▶ [EXERCISE PASSAGE]
================================
Hopefully I'll have an opportunity before too long to play this system here in the states. by Zone:

One of the things I was particularly excited to see for myself was the new Helios 2. Before I left for this trip I had gotten specific requests from blog readers about wanting to see this, so I made a particular point to get over to the by Zone booth a couple of times. The Helios 2 had only been out for about three weeks as of the time IAAPA took place, so this was as new as I could have asked to see.

Jack Turner, formerly the owner of Lazer Blaze in Kentucky (home of the Laser Tag Museum) was the first person to show me the new equipment. He walked me through some of the features of the Helios 2 phaser including speakers on the phaser itself and three sensor points on the bottom.

A few of the additional features include a color display screen with feedback and a choice of a shotgun or rifle, wide or narrow beam. Then he showed me the new base design option.

You'll notice that the box next to the base has two buttons giving operators the means to start the game, but also to pause it without losing the game's data. Now that's a very practical feature!

After looking at the newest from Zone I expressed interest in the Phasor Strike pack hanging next to it on the rack. Jack laughed as he jokingly said "don't look at that, it's only for the South American market," but gave me a chance to check it out nonetheless.

I returned to the booth the next day and was in time to watch as Erik Guthrie, VP of Sales, gave a brief description of the Helios 2 features to a group of potential customers who had gathered around. I learned that they have magnetic charging connections and run a self diagnostic report after every game with links to youtube for on-the-spot solutions. Part of Erik's demonstration was to say to me "here, catch" as he tossed the pack on the ground in front of me in yet another durability demonstration. I'm impressed that these days there are so many laser tag products that are designed to take the abuse that they will inevitably go through later on.

I met some wonderful people and had especially nice chats with Victor and Jeremy from the Zone team. However, one particularly nice surprise was getting to meet Patrick Holmes, the chairman of Zone Laser Tag Group. I have known his name and it was really great to have an opportunity to meet him.

As the final day of the show neared an end I was invited to sit and visit at the by Zone booth and before too long they were closing up the venue and businesses started to pack up their booths. I appreciate that I was able to see so much during this incredible show, but also that I had a chance to spend time catching up with old friends (I was amazed how many people I knew at the show) and also to meet so many people who are advancing the laser tag industry. It was such a treat.
================================
▶ [EXERCISE DATA]
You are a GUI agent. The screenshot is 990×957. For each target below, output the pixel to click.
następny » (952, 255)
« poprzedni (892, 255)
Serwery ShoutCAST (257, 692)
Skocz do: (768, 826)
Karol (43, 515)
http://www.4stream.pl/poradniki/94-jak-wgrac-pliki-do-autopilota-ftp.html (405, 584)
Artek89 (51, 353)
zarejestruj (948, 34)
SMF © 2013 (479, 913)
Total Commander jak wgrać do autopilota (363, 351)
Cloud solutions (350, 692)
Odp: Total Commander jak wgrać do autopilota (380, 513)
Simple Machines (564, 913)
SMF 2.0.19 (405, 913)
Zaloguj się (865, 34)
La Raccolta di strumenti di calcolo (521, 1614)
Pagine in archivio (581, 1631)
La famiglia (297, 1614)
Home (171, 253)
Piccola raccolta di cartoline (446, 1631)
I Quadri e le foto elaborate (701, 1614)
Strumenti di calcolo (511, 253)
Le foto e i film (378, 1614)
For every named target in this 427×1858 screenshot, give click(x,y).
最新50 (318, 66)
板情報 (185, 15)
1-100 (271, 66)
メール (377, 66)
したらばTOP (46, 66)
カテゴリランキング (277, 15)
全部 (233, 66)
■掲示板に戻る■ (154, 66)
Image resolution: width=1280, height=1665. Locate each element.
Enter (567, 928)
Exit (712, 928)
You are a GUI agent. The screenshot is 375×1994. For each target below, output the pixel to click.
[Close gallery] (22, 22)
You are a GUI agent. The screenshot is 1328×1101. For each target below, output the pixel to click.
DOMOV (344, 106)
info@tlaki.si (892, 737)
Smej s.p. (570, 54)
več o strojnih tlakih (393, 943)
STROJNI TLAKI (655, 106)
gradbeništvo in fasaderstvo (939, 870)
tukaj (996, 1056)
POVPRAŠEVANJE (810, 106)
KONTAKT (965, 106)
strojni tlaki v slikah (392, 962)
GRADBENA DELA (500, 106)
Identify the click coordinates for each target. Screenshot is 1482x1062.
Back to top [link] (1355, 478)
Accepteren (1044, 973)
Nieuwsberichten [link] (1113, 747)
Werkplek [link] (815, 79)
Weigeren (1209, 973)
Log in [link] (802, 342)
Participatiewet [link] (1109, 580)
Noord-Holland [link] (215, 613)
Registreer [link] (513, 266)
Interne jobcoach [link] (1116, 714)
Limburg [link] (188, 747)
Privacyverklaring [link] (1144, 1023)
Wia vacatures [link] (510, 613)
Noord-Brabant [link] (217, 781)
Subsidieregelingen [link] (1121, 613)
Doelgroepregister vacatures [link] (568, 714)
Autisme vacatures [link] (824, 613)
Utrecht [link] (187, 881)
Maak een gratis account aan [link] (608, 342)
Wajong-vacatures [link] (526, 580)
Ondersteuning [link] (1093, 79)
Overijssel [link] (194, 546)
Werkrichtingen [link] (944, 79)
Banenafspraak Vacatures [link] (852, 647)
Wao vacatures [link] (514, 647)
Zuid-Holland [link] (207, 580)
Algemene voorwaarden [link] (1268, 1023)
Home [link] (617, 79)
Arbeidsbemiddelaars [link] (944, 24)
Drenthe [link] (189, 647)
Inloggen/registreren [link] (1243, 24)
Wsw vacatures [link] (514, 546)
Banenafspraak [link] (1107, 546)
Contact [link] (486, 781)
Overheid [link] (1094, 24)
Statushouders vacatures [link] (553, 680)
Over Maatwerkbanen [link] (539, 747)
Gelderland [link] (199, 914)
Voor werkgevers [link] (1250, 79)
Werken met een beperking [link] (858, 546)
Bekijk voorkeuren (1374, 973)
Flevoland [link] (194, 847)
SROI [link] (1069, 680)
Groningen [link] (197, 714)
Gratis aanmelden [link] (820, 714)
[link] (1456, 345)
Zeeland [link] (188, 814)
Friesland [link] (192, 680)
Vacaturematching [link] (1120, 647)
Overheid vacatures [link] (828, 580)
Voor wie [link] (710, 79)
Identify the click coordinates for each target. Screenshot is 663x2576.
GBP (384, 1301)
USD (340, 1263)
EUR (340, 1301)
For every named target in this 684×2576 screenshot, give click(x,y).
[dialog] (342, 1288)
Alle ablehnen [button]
================================
▶ [COMPLETE THE FOLLOWING]
1. Duplicate the blog post about the Helios 2 from "You'll notice that" to "very practical feature!".
2. Summarize the blog post about the Helios 2 in two sentences.
The records are separate from the blog post about the Helios 2.

▶ [ACTIVITY ANSWERS]
1.
You'll notice that the box next to the base has two buttons giving operators the means to start the game, but also to pause it without losing the game's data. Now that's a very practical feature!

2. At IAAPA, the writer visited the by Zone booth to see the new Helios 2, which Jack Turner and later Erik Guthrie demonstrated, showing features such as speakers on the phaser, a color display screen, a box by the base with buttons to start and pause the game, magnetic charging connections, and a self-diagnostic report after every game. The writer also met people from the Zone team, including chairman Patrick Holmes, and valued both seeing so much at the show and catching up with old friends.